The pilot involves collaborations with Singapore’s Infocomm Media Development Authority (IMDA) and employment screening companies, including Avvanz, eeCheck and Risk Management Intelligence (RMI). Today, background checks typically take five to 15 days. This delay adds cost and increases fraud exposure, a mounting risk as Gartner predicts that by 2028, one in four hiring profiles will be fraudulent.

Affinidi’s solution converts verified employment and education records into cryptographically signed credentials that candidates can store in a digital wallet. This creates a reusable professional “passport” that candidates can share across employers, cutting verification times to minutes while allowing individuals to retain full control of their data.

The solution is built on the World Wide Web Consortium (W3C) Verifiable Credentials and Decentralised Identifiers standards. Its interoperable architecture enables near-instant, tamper-evident checks and lowers integration and operating costs for hiring workflows.

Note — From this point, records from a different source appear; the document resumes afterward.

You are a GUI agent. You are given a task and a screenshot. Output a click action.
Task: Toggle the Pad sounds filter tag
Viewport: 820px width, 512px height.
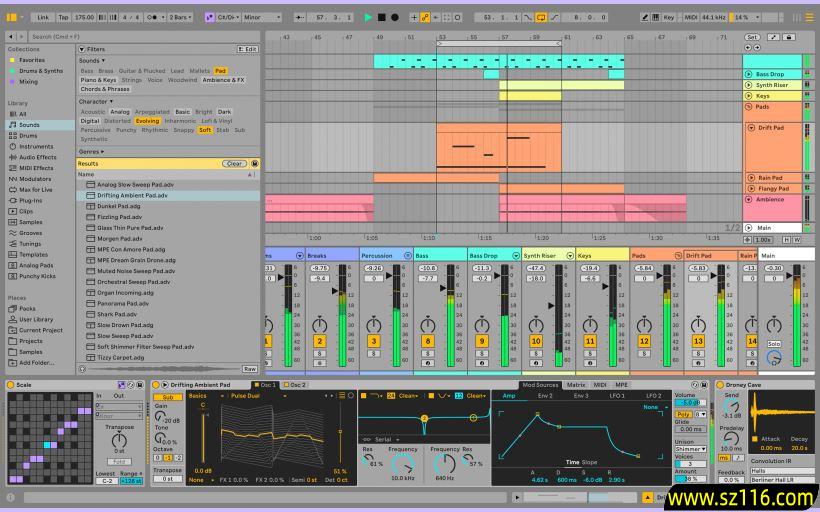(220, 71)
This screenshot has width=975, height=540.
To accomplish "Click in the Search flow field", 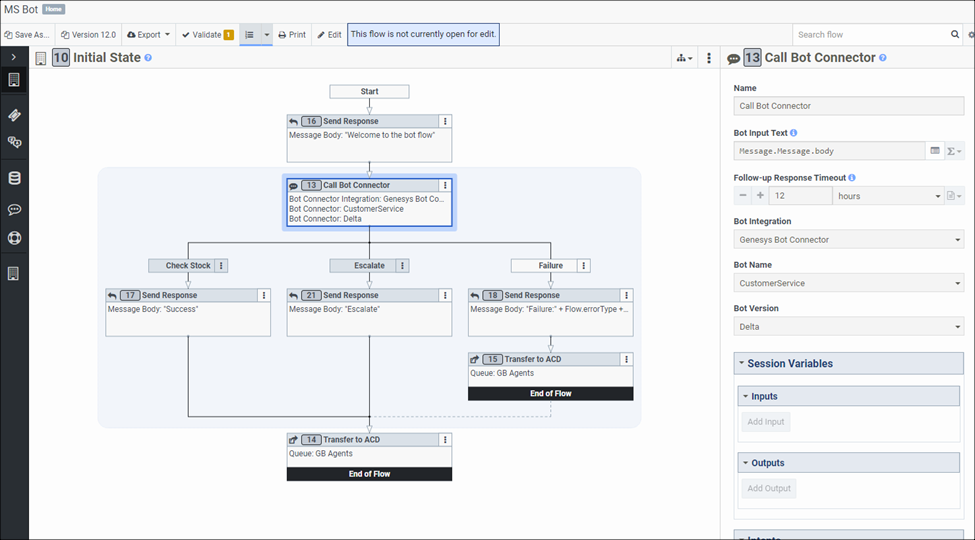I will pyautogui.click(x=870, y=35).
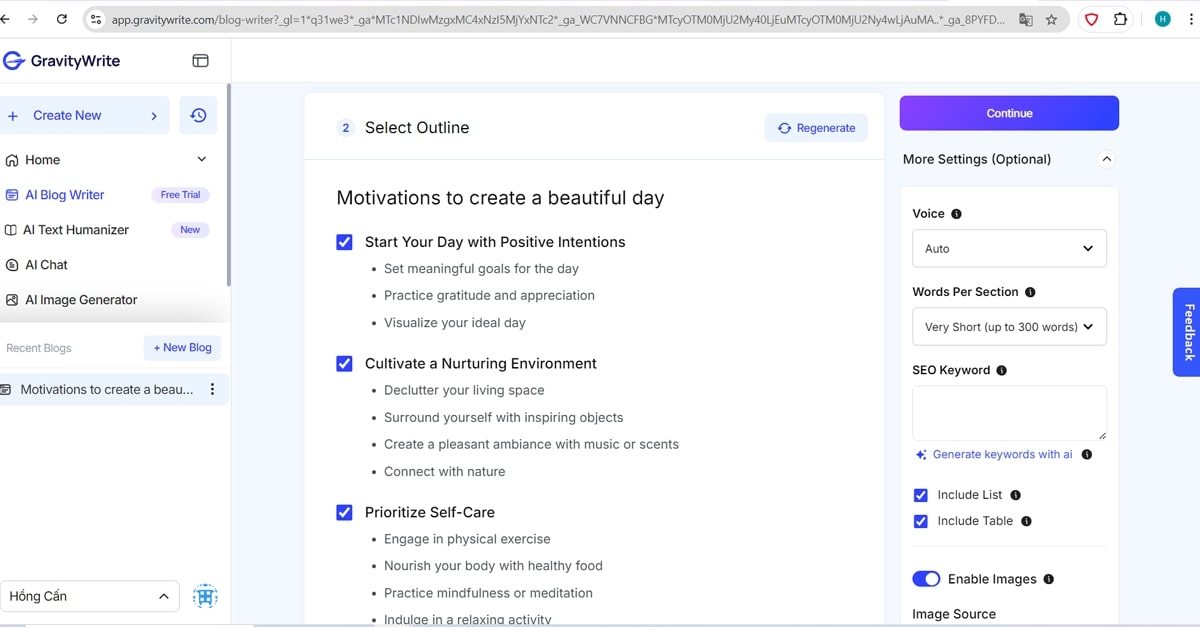Uncheck Start Your Day with Positive Intentions
Screen dimensions: 1200x627
[x=345, y=242]
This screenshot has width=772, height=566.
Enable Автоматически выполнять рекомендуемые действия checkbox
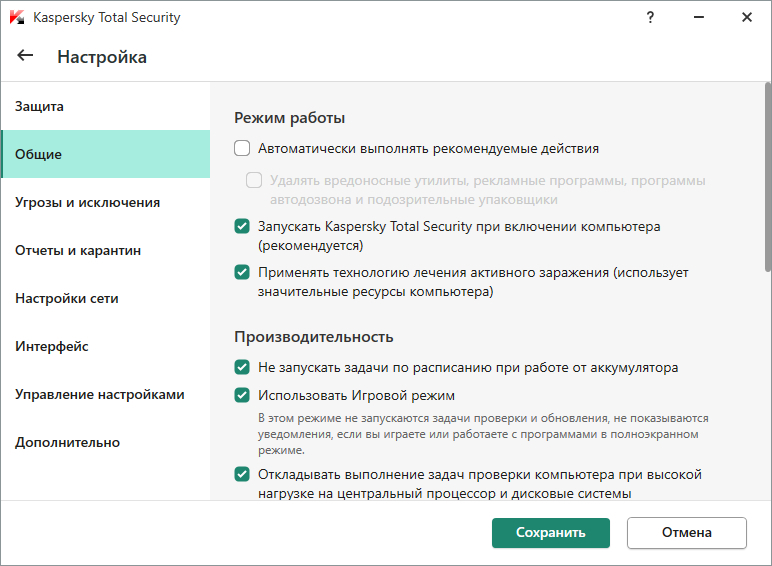point(242,149)
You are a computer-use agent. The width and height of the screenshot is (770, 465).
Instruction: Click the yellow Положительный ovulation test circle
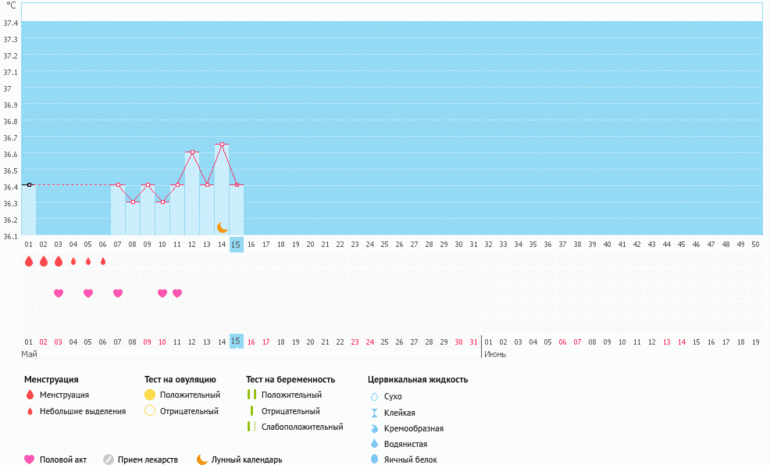[150, 396]
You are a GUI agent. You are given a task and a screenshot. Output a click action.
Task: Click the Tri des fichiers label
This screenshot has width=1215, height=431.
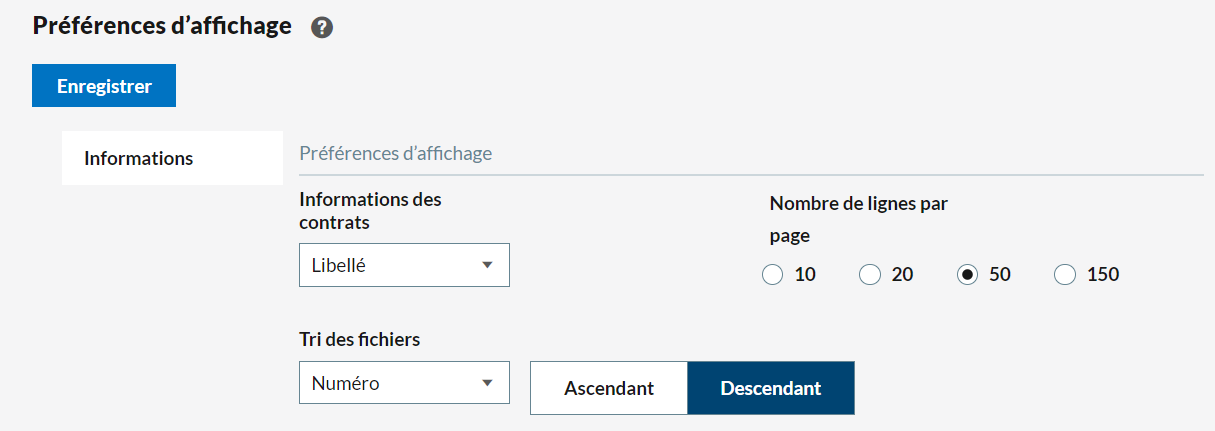pyautogui.click(x=360, y=339)
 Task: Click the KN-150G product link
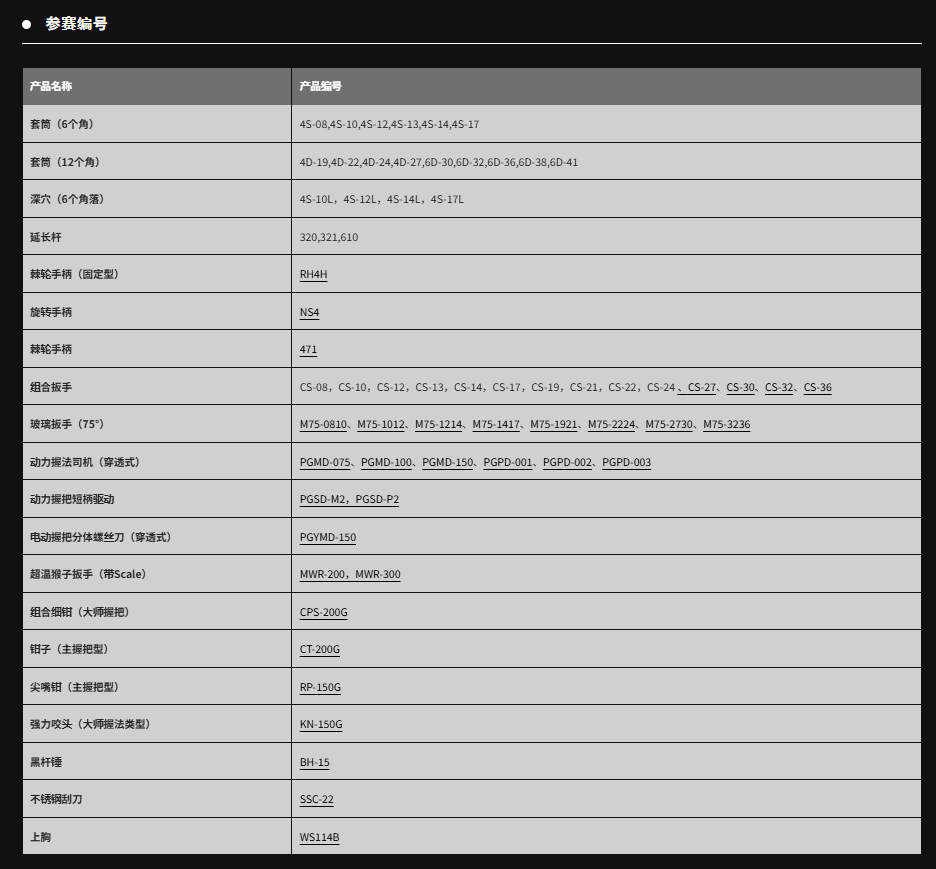[320, 724]
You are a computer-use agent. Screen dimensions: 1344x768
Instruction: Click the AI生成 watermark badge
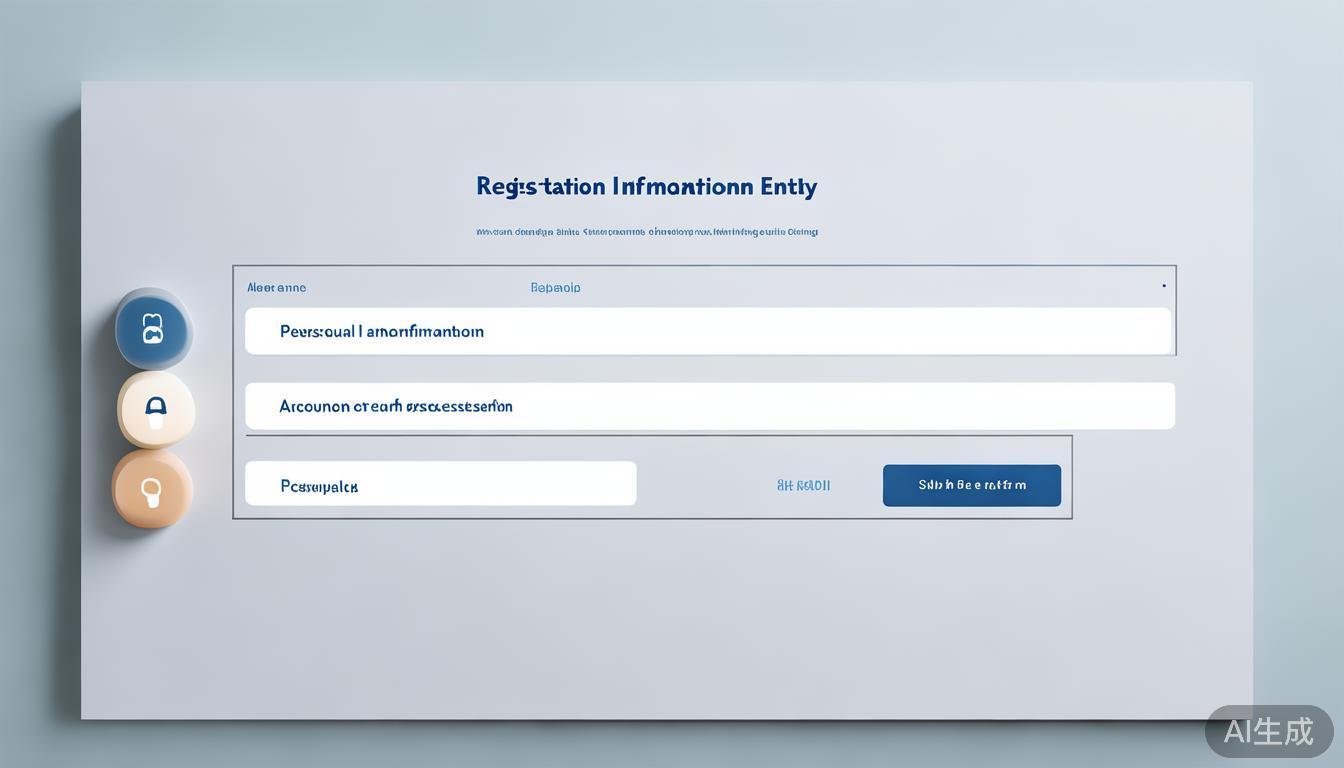[x=1268, y=731]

“The use of digital verifiable credentials has the ability to further engender trust and ensure that the best talent pools can be identified and tapped. This will also unlock new pathways towards the seamless flow of talent and skills across borders, which will power us towards the long-term objective of accelerating and modernising economies,” says Chek-Tchung Foo, executive director of Public Policy at GFTN.

Glenn Gore, CEO of Affinidi, adds: “We’re not just solving hiring inefficiencies, we’re creating the foundation for a trust-based digital economy. What starts with employment verification between India and Singapore demonstrates how the same can be applied to transform access to healthcare, financial services, education, and beyond.”